Every now and then a lone line of trees in a field revealed the presence of a farmhouse. We stopped at several small villages, each indistinguishable from the last – mud brick buildings amid a few trees planted for shade against the harsh summer heat. One by one, the other passengers exited until we were the only passengers left at the end of the van’s route. We got out. The van made a U-turn and headed back down the road. Abbas and I followed Afzel as he led us into the countryside. The farms grew fewer and fewer until we were in a barren landscape of dry, sandy soil. In the hazy distance, tall, thin poplar trees appeared. We knew there would be a farm, meaning shade and water, both necessary to survive in this heat. “Not much farther,” Afzel said, pointing in the direction of the poplars.

We came upon an abandoned farmhouse, a vision of poverty and disrepair. Only one wall remained, jagged from decay. The other walls had collapsed into a heap of rubble from age and neglect. No one had the money, or the will, to fix them. Time and the elements had returned them to the soil. We walked a bit farther and came to another farmhouse, this one decrepit but with walls more or less intact. The boundary walls were not very high because few ventured out this far. Afzel knocked loudly and waited. He knocked again, louder still. The door opened. There stood a tall, rail-thin man wearing a gebi the same tan colour as the soil, his white turban frayed with age. He looked us up and down until he recognised Afzel. I breathed a sigh of relief.

The farmer did not introduce himself but led us through his sad garden of withered plants and thirsty fruit trees to his tiny farmhouse. The only furniture in the entrance room was two mattresses sitting on a rug-covered dirt floor. The walls had once been whitewashed, but the paint had yellowed and fallen off in places, revealing the mud beneath. As Afzel gave the farmer his money, the farmer regarded us with contempt. It was clear from the expression on his face that he despised us for leaving Afghanistan. I thought he had no right to judge us. He was making money helping us escape.

After the farmer retreated to the back of the house, where the women stayed out of sight of strangers like us, Afzel said to us, “It’s a six-hour walk to the border, so be prepared for a long journey tomorrow. But you will be happy to hear that the real danger is behind us. I must leave you now. But wait for me here. I’ll be back at midnight.
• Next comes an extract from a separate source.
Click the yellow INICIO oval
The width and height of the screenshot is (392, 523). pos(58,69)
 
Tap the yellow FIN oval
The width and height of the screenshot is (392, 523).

We must walk in the dark.” We lay down on the mattresses, but could not sleep. The sound of children’s voices from the back rooms reminded me of my own children. I was saddened by the thought. Always the worrier, I said to Abbas, “Abbas, I am afraid. We don’t know this farmer. If he turned us over to the Russians, he could make a lot of money. He has a big family. Where did Afzel go? Maybe he would do the same.” Abbas sighed, but did not answer.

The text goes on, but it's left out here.